So to fill in on the past few days (I don't know how much Natalie wrote earlier): We spent one last day in Paris, rising in the morning to go buy our Eurostar train tickets through the chunnel (the tunnel under the English Channel), then went to the Musée Rodin, and after a fabulous meal (probably the only real meal we ate in France... the others were sandwiches from bakeries, mostly) of beef and mussels, we split up. I went to the famous Gilbert-Joseph bookstore on Rue St-Michel, just a spit from Notre Dame, and looked at books. I found the French translation of Gödel, Escher, Bach, a book of which I am fond, as well as the Harry Potter series in French. Interestingly enough, the first book was translated to something completely different: from Harry Potter and the Philosopher's Stone to Harry Potter à L'école des Sorciers ("Harry Potter at the school for sorcerers"). I also found several more used books to add to my collection of Astérix book in the original French. Since they were used, they were only about €20 for 5 of them... now I have a total of ten!! They're very cleverly written "graphic novels" ("bandes desinées," as they're called).

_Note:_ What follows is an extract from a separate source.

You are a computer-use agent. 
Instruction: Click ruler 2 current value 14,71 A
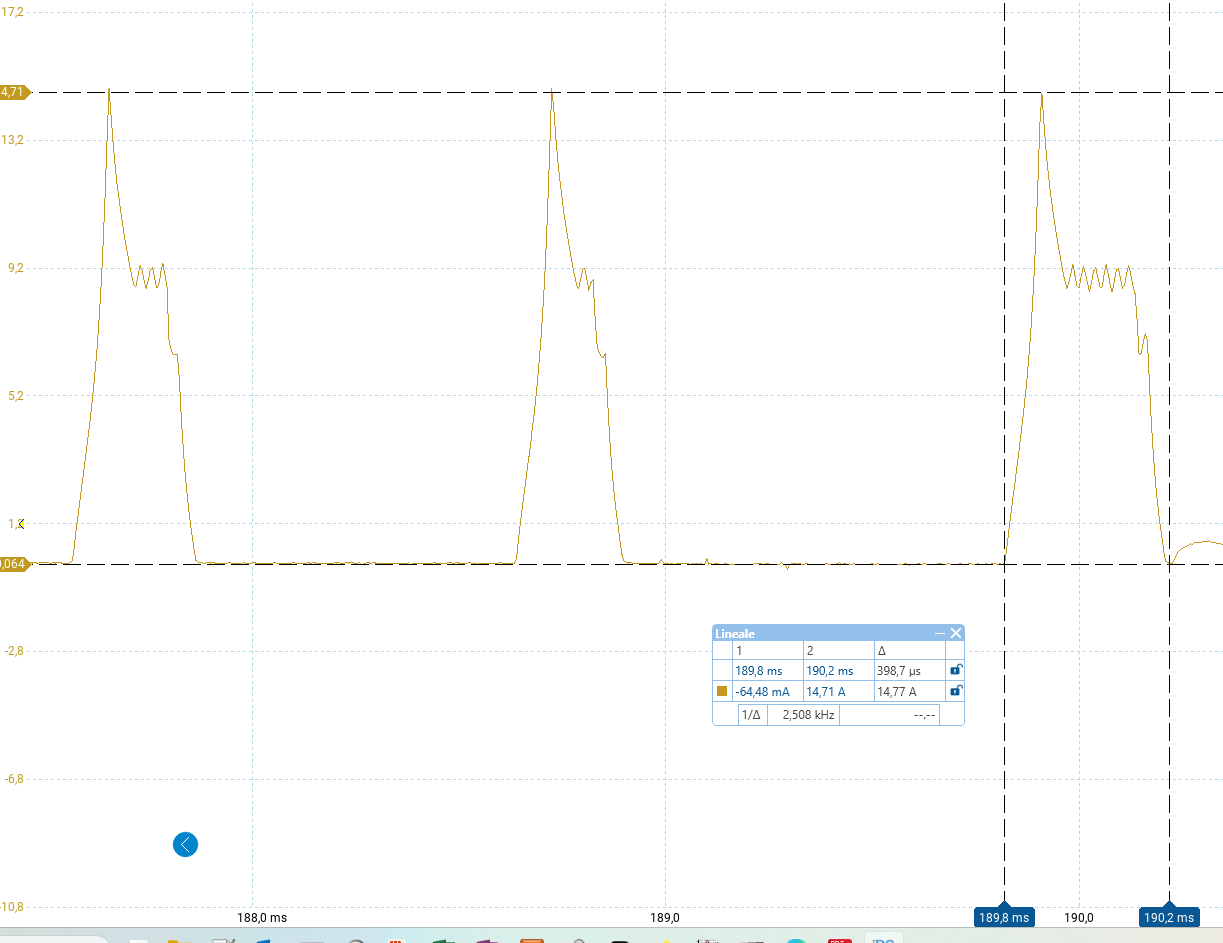click(x=826, y=692)
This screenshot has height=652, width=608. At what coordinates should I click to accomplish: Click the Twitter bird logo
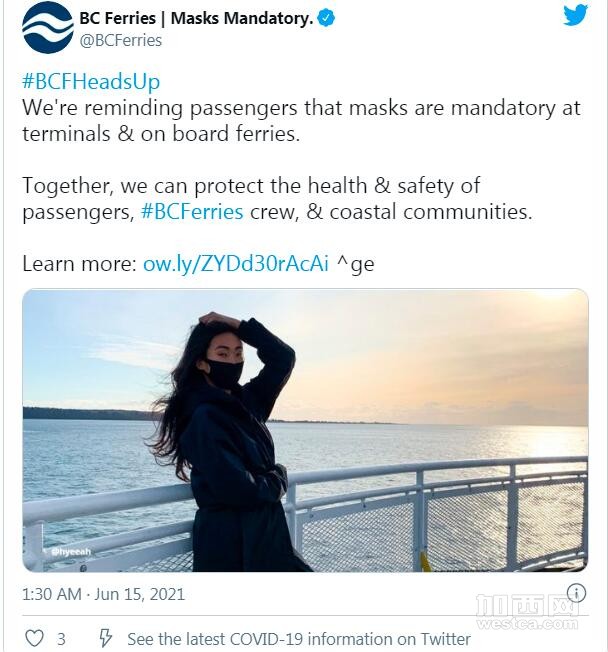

Meanwhile, Natalie did not go to the Musée d'Orsay as originally planned. Since Munich we'd averaged about a museum per day (one day in Firenze we hit 3 in one day), so we were museumed out. She decided that, even though it was one of the most important museums in Europe, she wasn't really in the mindset to take it all in, and besides, it gave us an excuse to go back!! (Other excuses include crêpes, versailles, and the "parade of animals" -- a huge taxidermy exhibition she heard about.) So Wednesday morning we got up and headed to the Gare du Nord (pronouced "garr du norr," but when ordering the Métro tickets, I mispronouned it as "gair du nor," so I actually requested 2 tickets to the "War of the North") and caught our superfast train to Asford, in Kent, right next to Surrey, England. There my cousin Kristen picked us up and drove us back to her lovely cottage home and after a small breakfast of bacon (what they call bacon, we call ham), eggs, and baked beans, decided to skip London proper and stay outside as much as possible on such a lovely day. So we went to the Hever Castle, an estate once owned by the family of Anne Boleyn (second wife of Kind Henry VIII who was beheaded for not baring him a son, but Elisabeth I instead). Lost of history... and two garden mazes to boot. (One in shrubbery, and one was a fountain maze... very interesting!!) We rounded off the evening with a tasty dinner at the Dog & Duck pub, where I had "Scrumpy Chicken" and two pints of "bitter" (a type of ale which isn't all that bitter).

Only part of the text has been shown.